TASK TO CARRY OUT: In the Martynas Gecevičius text, copy the stretch from "Lithuanian basketball player" through "Baltic Basketball League." and change "shooting guard" to "small forward".

EXCERPTED TEXT:
=-=-=

Personal information
- Born: 16 May 1988 (age 38) Vilnius, Lithuania
- Listed height: 6 ft 4 in (1.93 m)
- Listed weight: 205 lb (93 kg)

Career information
- NBA draft: 2010: undrafted
- Playing career: 2004–present

Career history
- 2004–2007: Sakalai
- 2007–2011: Lietuvos rytas
- 2011–2013: Olympiacos
- 2013–2015: Lietuvos rytas
- 2015–2016: TED Ankara Kolejliler
- 2016–2017: CAI Zaragoza
- 2017–2018: Stelmet Zielona Góra
- 2018–2019: Skycop Prienai
- 2019–2020: Aris Thessaloniki
- 2020–2023: Juventus Utena
- 2023–2024: M Basket Mažeikiai
- 2024–2026: BC Telšiai
- 2026-present: BC Stekas Ukmergė

Career highlights
- 2× EuroLeague champion (2012, 2013); EuroCup champion (2009); 2× Baltic League champion (2007, 2009); 2× LKL champion (2009, 2010); 2× LKF Cup winner (2009, 2010); LKL Finals MVP (2010); LKL assists leader (2015); 3× LKL All-Star (2010, 2011, 2014); Greek League champion (2012); Liga ACB best three-point shooter (2017); All-VTB United League First Team (2011); All-VTB United League Second Team (2014); NKL champion (2025); KMT Three-Point Contest champion (2019);

= Martynas Gecevičius =

Lithuanian basketball player

Martynas Gecevičius (born 16 May 1988) is a Lithuanian professional basketball player for BC Stekas Ukmergė of the National Basketball League (NKL). Standing at , he primarily plays at the shooting guard position.

==Professional career==
Gecevičius debuted in the EuroLeague during the 2007–08 season, averaging 3.2 points per game, which he increased to 14.2 points per game in the 2009–10 season, making him a desirable player in the 2010 summer transfer market. His Euroleague career high is 21 points, scored against Efes. During the 2010–11 season, he averaged 11.5 points per game in the LKL, and 9.3 points per game in the Baltic Basketball League.

After signing with Olympiacos, Gecevičius won the EuroLeague 2011–12 season championship, and the 2011–12 Greek League championship. He also won the 2012–13 season championship of the EuroLeague, with Olympiacos.

On 31 July 2013, it was announced that Gecevičius will return to Lietuvos rytas.

On 9 July 2015, Gecevičius signed with TED Ankara Kolejliler for the 2015–16 BSL season.

=-=-=

ENTRIES PROVIDED:
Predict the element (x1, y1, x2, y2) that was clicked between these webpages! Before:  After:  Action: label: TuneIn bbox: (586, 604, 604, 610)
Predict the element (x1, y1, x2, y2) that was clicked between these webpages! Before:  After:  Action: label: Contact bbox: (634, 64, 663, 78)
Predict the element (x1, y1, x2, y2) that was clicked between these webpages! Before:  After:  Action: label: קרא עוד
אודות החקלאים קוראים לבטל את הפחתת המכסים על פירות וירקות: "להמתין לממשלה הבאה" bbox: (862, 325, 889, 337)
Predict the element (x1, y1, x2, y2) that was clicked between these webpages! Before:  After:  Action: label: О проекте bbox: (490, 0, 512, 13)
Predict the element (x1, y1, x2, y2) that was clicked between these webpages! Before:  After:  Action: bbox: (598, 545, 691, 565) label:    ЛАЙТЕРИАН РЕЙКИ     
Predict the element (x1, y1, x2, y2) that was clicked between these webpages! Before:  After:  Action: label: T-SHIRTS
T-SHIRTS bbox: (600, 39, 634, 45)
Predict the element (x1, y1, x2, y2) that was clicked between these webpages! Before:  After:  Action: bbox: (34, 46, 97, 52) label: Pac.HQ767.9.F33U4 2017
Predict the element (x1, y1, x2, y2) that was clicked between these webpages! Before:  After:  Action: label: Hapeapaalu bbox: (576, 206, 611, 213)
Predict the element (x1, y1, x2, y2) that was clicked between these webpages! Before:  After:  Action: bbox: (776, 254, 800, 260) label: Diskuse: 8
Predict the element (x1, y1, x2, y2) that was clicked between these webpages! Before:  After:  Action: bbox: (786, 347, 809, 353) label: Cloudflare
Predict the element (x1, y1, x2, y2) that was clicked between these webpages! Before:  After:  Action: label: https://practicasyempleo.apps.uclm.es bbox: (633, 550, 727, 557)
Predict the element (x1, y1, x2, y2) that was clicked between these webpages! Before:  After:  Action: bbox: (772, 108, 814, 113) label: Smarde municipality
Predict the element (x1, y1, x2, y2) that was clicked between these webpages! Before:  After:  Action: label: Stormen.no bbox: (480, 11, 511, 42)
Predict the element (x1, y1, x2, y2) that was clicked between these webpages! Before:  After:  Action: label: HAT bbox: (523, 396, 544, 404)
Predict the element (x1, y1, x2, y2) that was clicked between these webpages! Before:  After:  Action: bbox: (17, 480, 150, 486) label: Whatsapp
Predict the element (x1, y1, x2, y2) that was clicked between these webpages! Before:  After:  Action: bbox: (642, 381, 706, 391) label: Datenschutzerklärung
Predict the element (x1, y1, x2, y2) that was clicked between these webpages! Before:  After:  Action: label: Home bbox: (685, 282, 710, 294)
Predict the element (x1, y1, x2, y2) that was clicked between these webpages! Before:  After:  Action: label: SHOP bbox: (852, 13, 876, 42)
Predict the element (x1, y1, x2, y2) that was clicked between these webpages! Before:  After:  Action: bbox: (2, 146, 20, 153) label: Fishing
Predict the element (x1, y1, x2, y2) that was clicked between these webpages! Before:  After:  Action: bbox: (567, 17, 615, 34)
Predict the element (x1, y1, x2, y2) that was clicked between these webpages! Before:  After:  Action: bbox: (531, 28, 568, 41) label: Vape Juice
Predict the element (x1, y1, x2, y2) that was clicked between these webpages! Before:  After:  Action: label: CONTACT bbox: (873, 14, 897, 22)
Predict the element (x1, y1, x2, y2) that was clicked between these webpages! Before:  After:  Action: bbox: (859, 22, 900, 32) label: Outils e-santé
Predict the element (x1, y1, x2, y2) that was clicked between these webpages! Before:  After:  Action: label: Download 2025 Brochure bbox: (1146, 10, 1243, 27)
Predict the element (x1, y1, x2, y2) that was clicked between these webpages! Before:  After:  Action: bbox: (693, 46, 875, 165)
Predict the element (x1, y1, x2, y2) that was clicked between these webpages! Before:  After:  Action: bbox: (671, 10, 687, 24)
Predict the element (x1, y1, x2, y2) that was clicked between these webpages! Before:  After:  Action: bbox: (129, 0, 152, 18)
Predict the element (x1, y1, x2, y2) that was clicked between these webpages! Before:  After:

=-=-=

YOUR RESPONSE:
Lithuanian basketball player

Martynas Gecevičius (born 16 May 1988) is a Lithuanian professional basketball player for BC Stekas Ukmergė of the National Basketball League (NKL). Standing at , he primarily plays at the small forward position.

==Professional career==
Gecevičius debuted in the EuroLeague during the 2007–08 season, averaging 3.2 points per game, which he increased to 14.2 points per game in the 2009–10 season, making him a desirable player in the 2010 summer transfer market. His Euroleague career high is 21 points, scored against Efes. During the 2010–11 season, he averaged 11.5 points per game in the LKL, and 9.3 points per game in the Baltic Basketball League.